Quant aux brins d’herbe de votre carré de jeu favori, ceux que vous avez dédaignés sans le vouloir se comptent sans doute par milliers.

 

Votre propre enveloppe charnelle tiens : pareil. Aux prochaines ablutions, recensez les parties du corps parfaitement inatteignables – y’aura des surprises. Pourquoi croyez-vous que les ostéopathes aient pignon sur rue ?

Et avez-vous songé au temps passé à regarder droit devant, et à manquer ce qui se passe dans votre dos ? Hein, sur toute une vie ?

 

De même, mettez une guitare dans les mains d’un prodige manouche ou du gratteux du coin et vous évaluerez rapidement la différence de potentiel à nombre de cordes et de doigts égal.

 

Terrifiant non, cette inexploitation générale ? Voilà le véritable gâchis – invisible qui plus est.

N’oubliez pas que la nature a horreur du vide, alors mettez-y un bon coup.

Merci de votre attention.

 

Vaut-il mieux repiquer sa seconde, un solo ou les haricots ?

 

Disons-le d’emblée : il est tout à fait possible de cumuler les statuts de redoublant, de musicien et de jardinier. Avoir la main verte n’est nullement incompatible avec l’amour du 4e art et du radiateur, loin s’en faut. Vous pouvez même, si vous êtes parvenu jusqu’à cette phrase sans bâiller, ajouter à vos passions pour une scolarité en dents de scie, les chorus et la grelinette, celle du pléonasme.

Néanmoins, s’il faut absolument choisir et correspondre à l’étiquette qu’on vous aurait collée, quitte à sombrer dans la monomanie, que repiquer prioritairement ?

 

Les esprits forts iront chercher la petite bête : si vous êtes déjà bachelier ou que vous poursuivez des études dans le secondaire, même chaotiques, l’occasion de repiquer votre seconde ne se représentera sans doute jamais.

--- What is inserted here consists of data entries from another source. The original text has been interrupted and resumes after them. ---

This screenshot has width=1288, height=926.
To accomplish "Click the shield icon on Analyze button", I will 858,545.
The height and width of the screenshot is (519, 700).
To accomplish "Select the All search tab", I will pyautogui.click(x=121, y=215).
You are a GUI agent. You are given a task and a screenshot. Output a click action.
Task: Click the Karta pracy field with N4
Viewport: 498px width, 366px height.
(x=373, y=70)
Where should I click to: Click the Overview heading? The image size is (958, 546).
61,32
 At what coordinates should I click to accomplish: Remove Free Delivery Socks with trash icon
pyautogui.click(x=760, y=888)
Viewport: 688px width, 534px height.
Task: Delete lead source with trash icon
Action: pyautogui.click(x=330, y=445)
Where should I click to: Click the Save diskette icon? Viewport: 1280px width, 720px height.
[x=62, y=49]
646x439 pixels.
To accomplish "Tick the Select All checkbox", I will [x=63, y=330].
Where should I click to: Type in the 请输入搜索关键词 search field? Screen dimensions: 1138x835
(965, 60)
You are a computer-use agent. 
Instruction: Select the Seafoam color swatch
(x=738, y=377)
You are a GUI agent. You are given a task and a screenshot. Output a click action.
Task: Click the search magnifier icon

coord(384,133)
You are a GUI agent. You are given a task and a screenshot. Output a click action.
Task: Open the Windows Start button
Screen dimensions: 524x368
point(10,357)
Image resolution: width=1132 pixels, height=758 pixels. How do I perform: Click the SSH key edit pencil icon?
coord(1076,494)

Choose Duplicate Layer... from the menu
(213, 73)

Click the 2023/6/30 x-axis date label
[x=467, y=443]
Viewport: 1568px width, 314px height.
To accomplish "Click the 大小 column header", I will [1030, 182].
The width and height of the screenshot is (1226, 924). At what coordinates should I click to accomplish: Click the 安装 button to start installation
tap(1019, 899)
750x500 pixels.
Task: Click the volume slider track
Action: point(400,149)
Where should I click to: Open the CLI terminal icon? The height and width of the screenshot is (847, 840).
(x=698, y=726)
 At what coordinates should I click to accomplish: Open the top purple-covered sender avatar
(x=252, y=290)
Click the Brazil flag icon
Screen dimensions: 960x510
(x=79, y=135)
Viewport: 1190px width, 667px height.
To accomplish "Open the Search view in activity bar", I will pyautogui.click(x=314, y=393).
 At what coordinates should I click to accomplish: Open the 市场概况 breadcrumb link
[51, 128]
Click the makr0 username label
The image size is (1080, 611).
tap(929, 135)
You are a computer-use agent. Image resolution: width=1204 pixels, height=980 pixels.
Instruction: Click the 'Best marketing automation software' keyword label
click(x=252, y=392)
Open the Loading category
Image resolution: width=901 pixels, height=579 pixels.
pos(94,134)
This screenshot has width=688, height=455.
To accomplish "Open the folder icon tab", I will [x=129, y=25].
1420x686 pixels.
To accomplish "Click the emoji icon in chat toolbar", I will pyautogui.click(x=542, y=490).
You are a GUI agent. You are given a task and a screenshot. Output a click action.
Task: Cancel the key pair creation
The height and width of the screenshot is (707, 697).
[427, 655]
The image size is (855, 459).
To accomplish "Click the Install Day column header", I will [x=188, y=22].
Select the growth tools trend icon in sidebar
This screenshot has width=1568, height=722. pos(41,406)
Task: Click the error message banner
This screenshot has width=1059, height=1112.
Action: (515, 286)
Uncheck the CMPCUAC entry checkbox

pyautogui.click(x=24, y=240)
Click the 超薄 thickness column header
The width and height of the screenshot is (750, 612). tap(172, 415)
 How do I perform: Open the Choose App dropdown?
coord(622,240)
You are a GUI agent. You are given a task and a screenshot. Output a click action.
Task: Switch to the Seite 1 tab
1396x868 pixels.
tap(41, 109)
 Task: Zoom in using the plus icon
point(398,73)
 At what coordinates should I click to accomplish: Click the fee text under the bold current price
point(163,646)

De même, si vous venez de quitter les bancs de la maternelle à l’heure où vous lisez ces lignes (syllabe par syllabe), ceux du lycée font partie d’un futur trop lointain pour vous concerner. Il y a un temps pour tout, nous sommes d’accord. Mais ‘scusez, la culture du haricot vert suit elle aussi un calendrier très précis, sans quoi les avortons de la future récolte seront si flapis que vous n’aurez même pas le cœur à les étêter. Quant à ce solo que vous vous targuez de pouvoir reproduire à l’inflexion près, collez-y-vous vite avant que la finesse de votre ouïe ne s’use sous le faix des ans.

 

Or donc, quelle attitude adopter ?
Réagissez en repiqueur civilisé.
Plusieurs options s’offrent à vous :

 

♦  Repiquer votre seconde. L’obtention à moyen terme du baccalauréat évoqué ci-dessus est à ce prix. Mais qui vous dit que vous ne laissez pas l’amour de votre vie s’envoler ce faisant (car lui a eu la moyenne, ce faisan) ? Au nom de votre descendance, ne loupez donc cette année charnière sous aucun prétexte.

johnny

♦  Repiquer note à note ce solo légendaire vous vaudra une certaine aura, parfois même au-delà des murs de votre chambre. Sauf qu’à la longue, à trop vouloir imiter vos modèles, vous passerez aux yeux de tous pour un technicien sans âme. Votre oraison funèbre, au moins, sera vite expédiée.

 

♦  Vous pouvez enfin considérer, comme le vieux Voltaire, que l’essentiel est de « cultiver son jardin ». Pensez-vous vraiment qu’il soit bien sage de vous occuper de vos rames alors qu’on n’invente plus rien en musique et que l’échec scolaire gangrène la patrie ?

 

Le repiquage a peut-être ses vertus mais le monde continue de tourner, lui.

 

Flegme et dignité, montrez de quel bois vous vous chauffez.